O caso levou o Cade (Conselho Administrativo de
Defesa Econômica) a aplicar multas que chegaram a 22,5% do faturamento das
empresas em 2007.
Deveria ser desnecessário dizer que multa incidente
sobre o faturamento é notadamente confiscatória, já que incide sobre impostos,
insumos e custos diversos, sendo mais adequado ao bom senso a aplicação de
multas sobre resultados, sobre lucro (não é esse o objetivo do cartel?).
Nesse caso, para caracterizar o "mercado
relevante" e constatar a existência de cartel, o Cade levou em conta os
seguintes fatores:
1) Que existe barreira à entrada no mercado, já que a
mineração só é permitida mediante licença concedida pelo Departamento Nacional
de Produção Mineral (DNPM);
2) Que haveria uma limitação de comercialização em
raio de 100km, devido a custos de transportes, inviabilizando a compra do
produto de outros mercados.
Claramente se verifica que o primeiro fator é uma
restrição estatal.

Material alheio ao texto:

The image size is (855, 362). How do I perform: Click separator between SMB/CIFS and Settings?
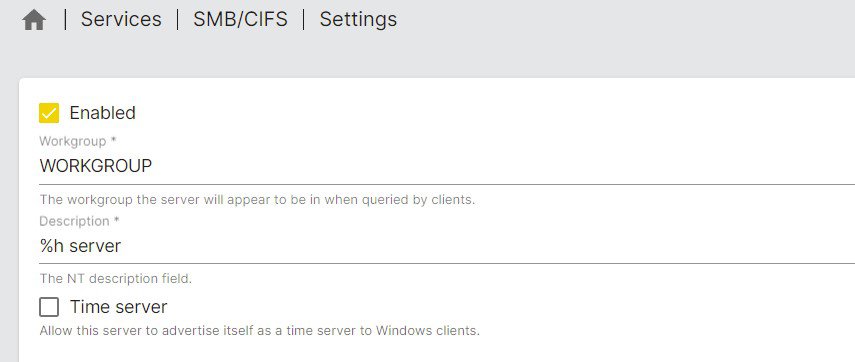coord(304,20)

Isso será verificado adiante.
Já o segundo fator, limite geográfico de
comercialização, não parece relevante por si só. Trata-se de restrição à compra
do produto de outros mercados, mas nada diz sobre a disponibilidade do recurso
dentro do espaço considerado. Veremos adiante que esse fator está diretamente
relacionado ao primeiro.
Decisão
proferida pelo CADE no caso do Cartel da Areia
No caso do chamado "Cartel da Areia"
(processo administrativo 08012.000283/2006-66), três mineradoras foram
condenadas por suposta combinação de preços, com base em análise de custos
proposta por empresa de consultoria contratada.
Antes de mais nada, a condenação da consultoria que
realizou o estudo de preços parece absurda. Afinal, a mera realização de um
estudo indicando otimização de preços e custos (levava em conta, também, a
distância das jazidas ao mercado) não enseja a realização de controle de
preços. Isso só seria teoricamente possível se a consultoria fosse, na verdade,
a controladora das empresas, com poder total de comando. E, mesmo que fosse o
caso, seria relevante considerar, ainda, os elementos para efetivação desse
poder - a empresa de consultoria foi condenada com base no poder discricionário
e absoluto concedido pelo art. 36 da lei 12.529/11.

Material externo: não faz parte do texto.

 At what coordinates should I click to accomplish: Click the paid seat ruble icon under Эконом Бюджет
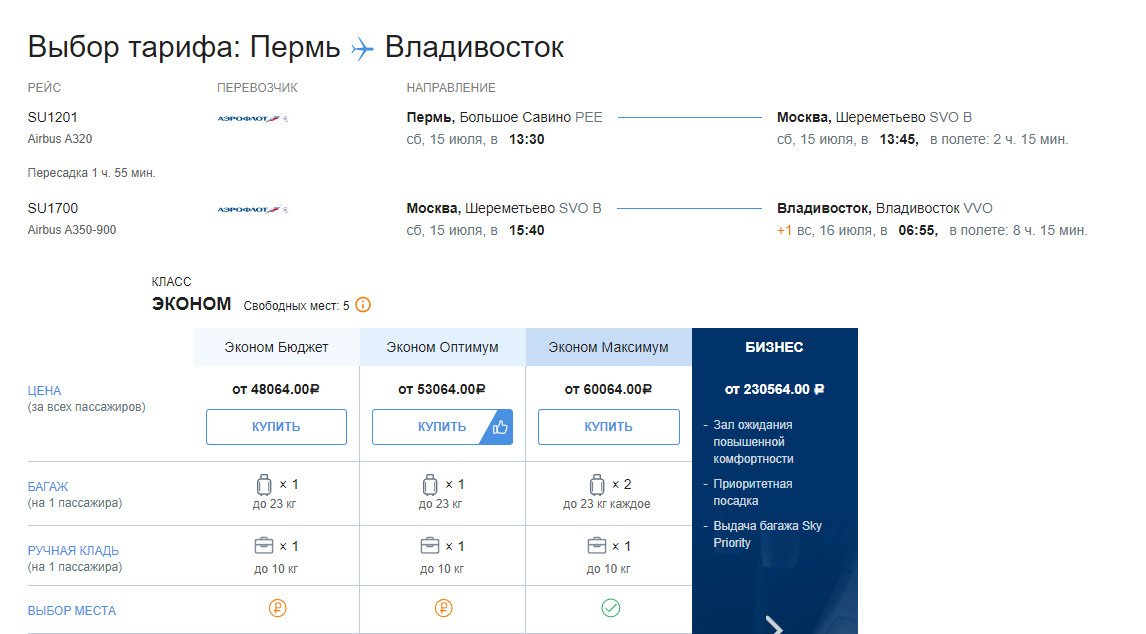click(277, 608)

Já as empresas mineradoras foram condenadas por
indícios de combinação de preços e diante do fato de, juntas, deterem mais de
47% de participação de mercado.
Nesse sentido, é curioso que o voto do relator
reconheça, conforme defesa das empresas, a existência de 170 empresas
autorizadas pelo DNPM para extração de areia no Rio Grande do Sul. Não
obstante, o douto relator entende "por
óbvio, a grande quantidade de empresas com autorização do DNPM não afasta o
fato de as representadas serem responsáveis por aproximadamente 50% da areia
comercializada no Estado e por quase a totalidade da areia extraída no mercado
relevante".
Mas isso não parece nada óbvio!
Se existiam 170 empresas autorizadas à mineração, por
que elas não conseguiriam concorrer com as 3 formadoras do cartel? O processo
não indica nenhum impedimento tecnológico. Assim, se as empresas do cartel
praticavam preços mais altos, por que as outras, que não faziam parte do cartel
(e supostamente praticariam preços "de mercado") não conseguiam
concorrer com elas? Estaria o DNPM concedendo licenças a empresas não
qualificadas para competição, cujo objetivo seria apenas locar seu direito para
outras empresas? Se for esse o caso, por que o DNPM não revogou essas licenças
ou concedeu licenças para empresas capacitadas?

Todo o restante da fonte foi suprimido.